Norway digitally freezes national treasures and stores them in Arctic archive

Norway’s National Museum has preserved some of the country’s most treasured artefacts digitally and stored them in a former mine on Arctic archipelago Svalbard.

Norway digitally freezes national treasures and stores them in Arctic archive
Photo: Bartek Luks on Unsplash

The Arctic World Archive was originally constructed in 2017 to “protect the world’s most important cultural relics”, the National Museum said on its website.

The data preservation facility is located on the island of Spitsbergen, part of the Svalbard archipelago, not far from the Svalbard Global Seed Vault.

The National Museum has now placed its entire collection of around 400,000 items as digital copies on plastic film rolls, which are to be stored at the Longyearbyen site.

“The dry, cold and low-oxygen air gives optimal conditions for storing digital archives and the film rolls will have a lifetime of around 1,000 years in the archive,” the museum writes. Emissions emitted by the archive are low due to its low energy consumption.

Offline storage of the archives also insures them against cyber attacks, the museum said.

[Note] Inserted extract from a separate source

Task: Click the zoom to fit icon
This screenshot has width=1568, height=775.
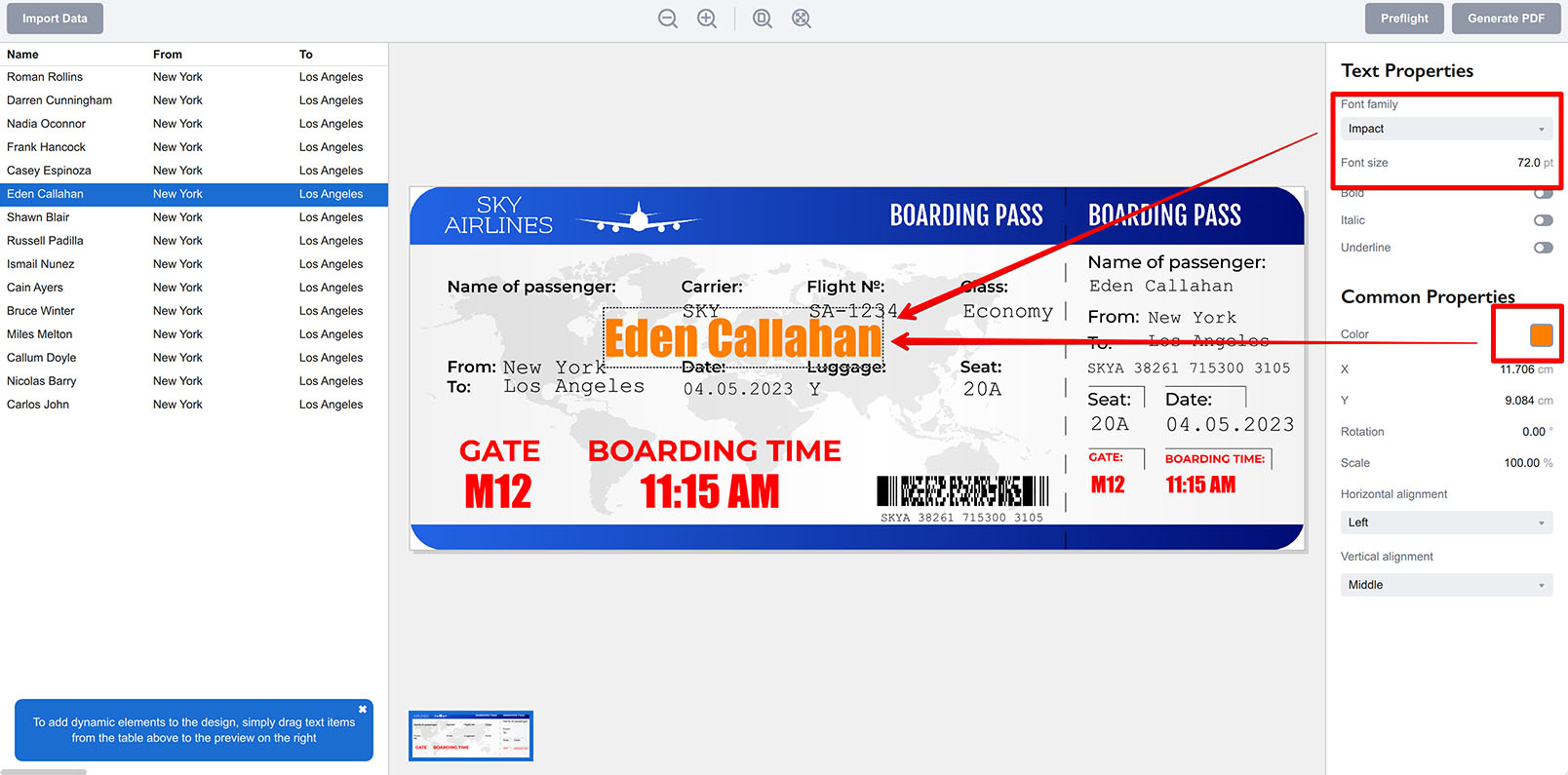Action: [802, 19]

In addition to all data from the National Museum collection database, high-resolution digital images of works by selected artists are included in the archive.

Works to be stored include ‘The Scream’ by Edvard Munch, ‘Winter Night in the Mountains’ by Harald Sohlberg, the Baldishol Tapestry and Queen Maud’s ball dress.

“At the National Museum we have works from antiquity until today. We work with the same perspective on the future. The collection is not only ours, but also belongs to the generations after us,” National Museum director Karin Hindsbo said via the museum’s website.

“By storing a copy of the entire collection in the Arctic World Archive, we are making sure the art will be safe for many centuries,” Hindsbo added.

In addition to the Norwegian artefacts, organisations from 15 other countries are represented in the archive, including national museums in Mexico, Brazil and India; the Vatican library, Sweden’s Moderna Museet and Unicef.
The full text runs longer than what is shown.